26 сентября 2018Литература
237

Идеальный шпион

Полина Барскова о книге Кирилла Кобрина «История. Work in Progress»

текст: Полина Барскова
Detailed_picture© Simon Menner

Человек, в которого я была влюблена со всей горечью позднего детства, пытался меня, как умел, утешить: еще немного, утверждал он, и вы перестанете казаться себе центром Вселенной, самой увлекательной и горестной частью всего сущего, и именно тогда наступит самое интересное.
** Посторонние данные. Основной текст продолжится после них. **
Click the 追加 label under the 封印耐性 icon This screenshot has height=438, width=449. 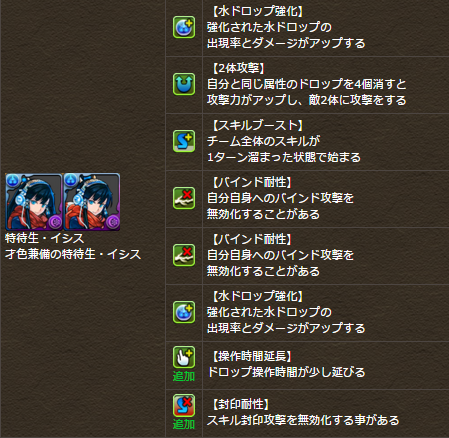pyautogui.click(x=184, y=424)
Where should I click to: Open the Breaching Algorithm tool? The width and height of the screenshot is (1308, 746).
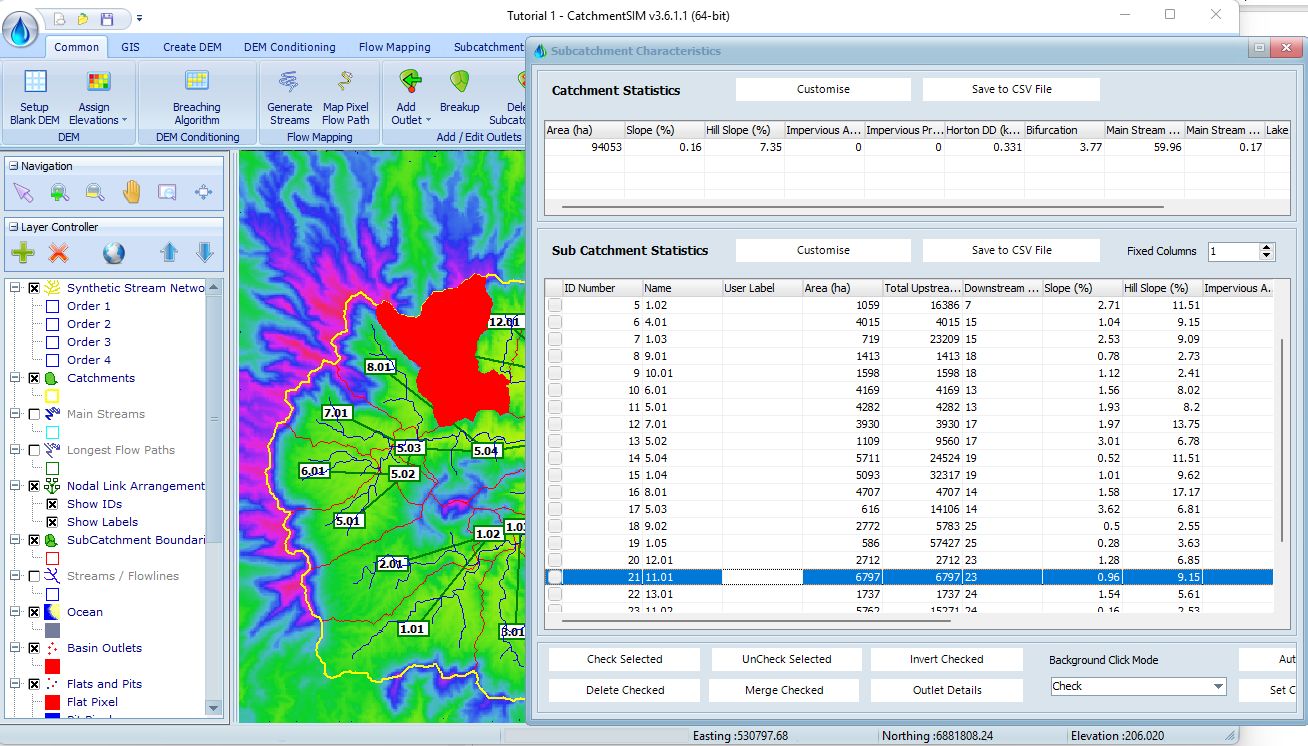click(x=196, y=82)
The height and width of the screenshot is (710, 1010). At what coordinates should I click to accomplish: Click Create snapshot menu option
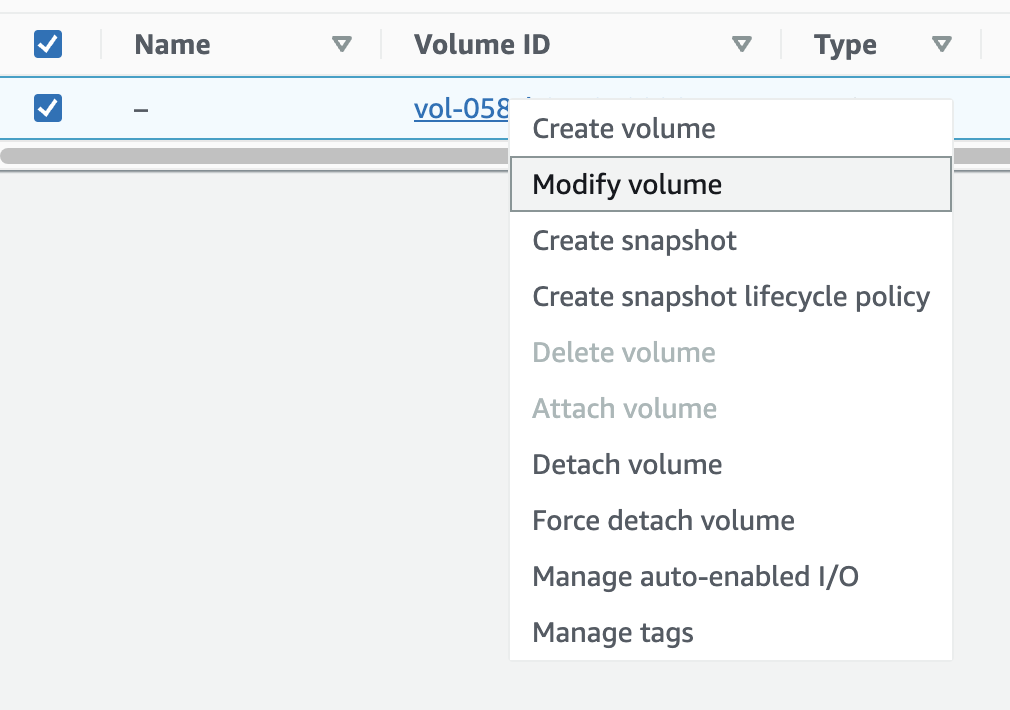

Я часто вспоминаю эти слова, читая прозу Кирилла Кобрина: удивительным, уникальным качеством этого письма представляется мне то, что у этого литератора нет своего, ему все чужое, то есть все ему равно интересно, но и равно несвойственно: по Шкловскому, от всего он находится на вечно творческом расстоянии остранения, отчуждения.

Так интересны нам бывают именно чужие вещи, чужие страсти, чужие письма. В этой прозе говорящий равно удален и от себя, и от Другого: здесь нет места пристрастию, ревности, всем заправляет внимание.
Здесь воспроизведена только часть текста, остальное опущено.